Nachrichten aus dem Netz (76):Trauriger-Blog.com

Auch in der Kunstwelt ist der Wind rauer geworden. Und ein mächtiger Galerist gibt den ökonomischen Druck nach unten weiter. Gute Kunst-Blogs dokumentieren auch das.

H. Liebs

Keine Frage, auch in der Kunstwelt bläst nun ein rauerer Wind. Ob man den ökonomischen Druck gleich so unvermindert nach unten weitergeben muss wie Larry Gagosian, ist dann aber doch sehr die Frage. Von Flash Art Online über More Intelligent Life, die Online-Ausgabe des gleichnamigen Economist-Magazins, gelangte der Wortlaut eines Memos des mächtigsten Galeristen der Welt zum Manhattaner News-Radar Gawker und macht nun die Runde in den Kunstblogs, zum Beispiel bei Search & Destroy (www.sad-blog.com): "Wenn Sie weiter für Gagosian arbeiten wollen", heißt es in dem Memo, "dann schlage ich vor, Sie fangen damit an, Kunst zu verkaufen" - als ob das die gemeinhin Gallerinas genannten Mitarbeiterinnen, von denen Gagosian Dutzende beschäftigt, nicht ohnehin den ganzen Tag versuchen würden. "Der Luxus", so schließt Gagosian, "Beschäftigte mit niedriger Performance mitzuschleppen, gehört nun der Vergangenheit an". Bei Search & Destroy findet sich auch ein Porträt des jungen Gagosian von Horst P. Horst, wie Andy Warhols "Elvis" die Pistole zückend, wobei ihm der Zeigefinger dafür reicht. Die Gallerinas werden sich trotzdem fürchten.

Nachrichten aus dem Netz (76): Andy Warhol, hier im Selbstporträt, einen Hamburger essen: auf  Mahret Kupkas Kunstblog möglich.

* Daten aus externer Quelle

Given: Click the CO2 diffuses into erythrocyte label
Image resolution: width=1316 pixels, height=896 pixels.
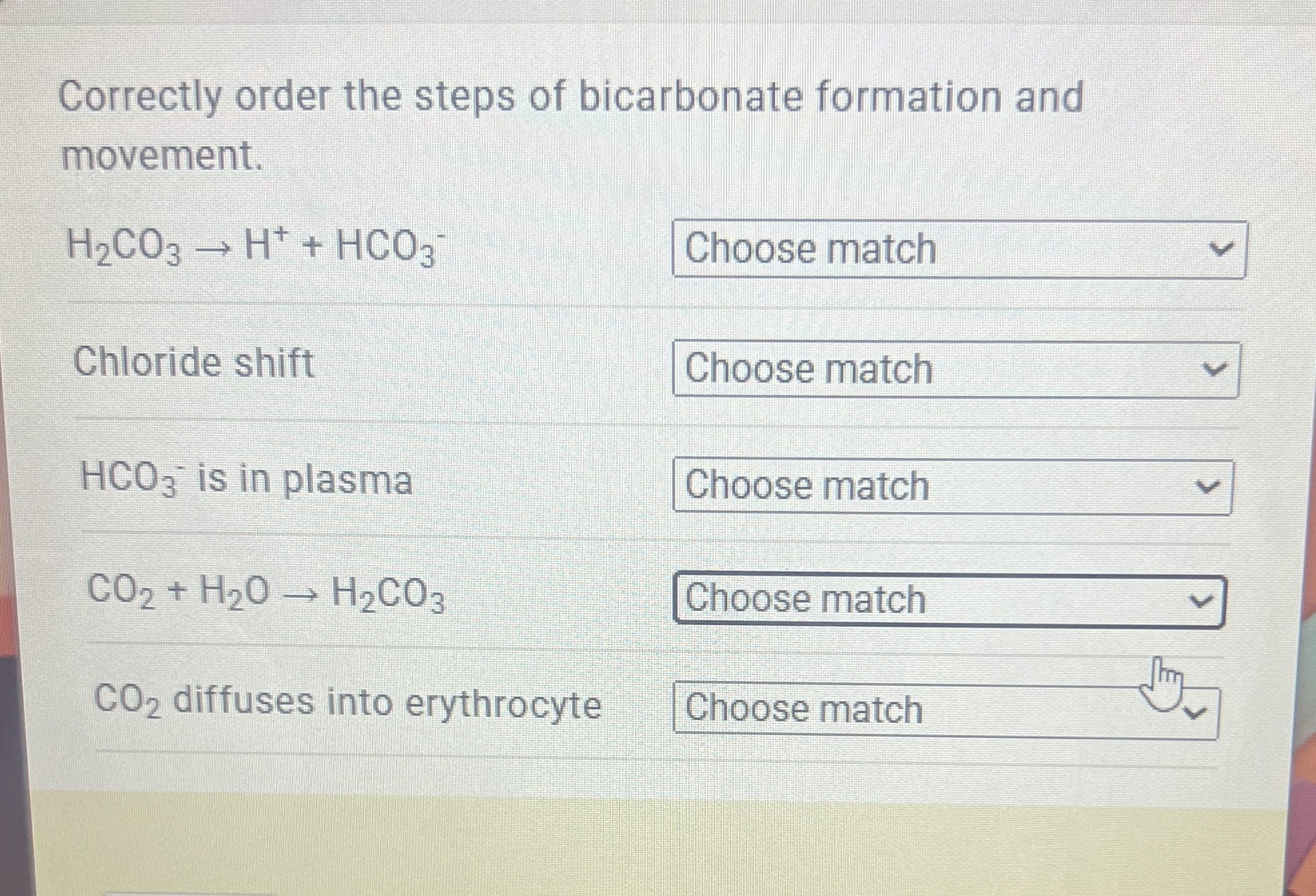Looking at the screenshot, I should [348, 703].
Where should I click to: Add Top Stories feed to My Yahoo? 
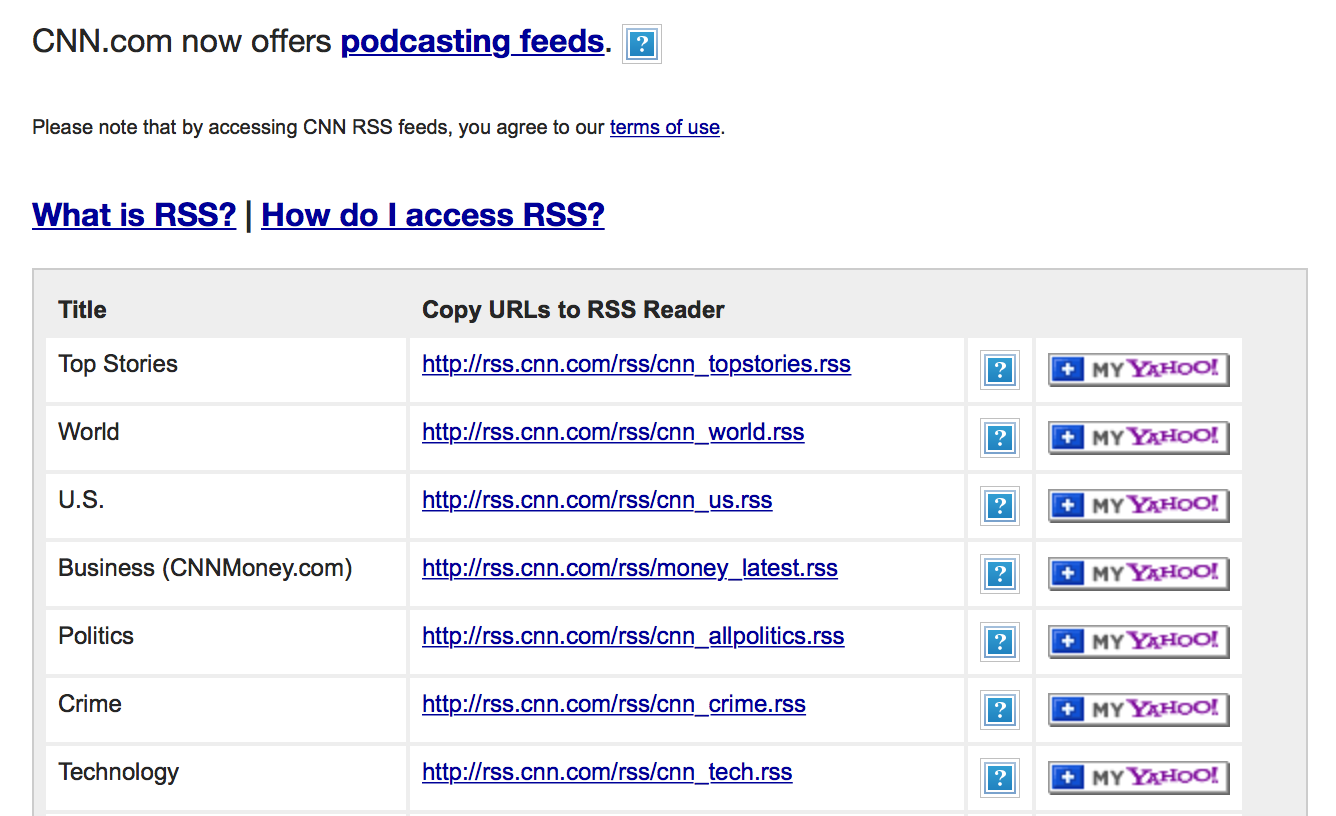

Andy Warhol, hier im Selbstporträt, einen Hamburger essen: auf Mahret Kupkas Kunstblog möglich.

(Foto: Foto: AFP)

Oft sind Kunstblogs, zumal in Deutschland, recht erwartbar bilderreich sowie textarm, zum Beispiel beim modelastigen Bored & Beautiful. Sehr reiz- und gehaltvoll nimmt sich das aber bei f&art aus, betrieben in Berlin von der Heidelberger Journalistin Mahret Kupka, die Mode und Kunst nicht als getrennte Sphären, sondern als ästhetisches Kontinuum begreift und bei der man sowohl Andy Warhol einen Hamburger essen sehen wie auch Faltkleider aus Telefonbüchern bewundern darf.

Aus der schier unüberschaubaren Zahl von Kunstblogs gerade in den USA ragen dennoch wenige heraus, die eine Art gesellschaftliche Wächterfunktion erfüllen und wo nicht zuletzt Journalisten ihren Kollegen auf die Finger schauen. Bemerkenswert ist besonders die Trias CultureGrrl, Modern Art Notes und Artopia auf artsjournal.com, betrieben von Lee Rosenbaum, Tyler Green und John Perreault, alles verdiente Journalismus-Veteranen, die sich als ehrenamtliche fact checker etwa der New York Times verdient machen, die De-Accessioning-Strategien, also Verkaufspläne der Museen geißeln - wie derzeit am klammen MOCA in Los Angeles diskutiert - oder einfach kluge Gedanken in die Welt hinaushauen.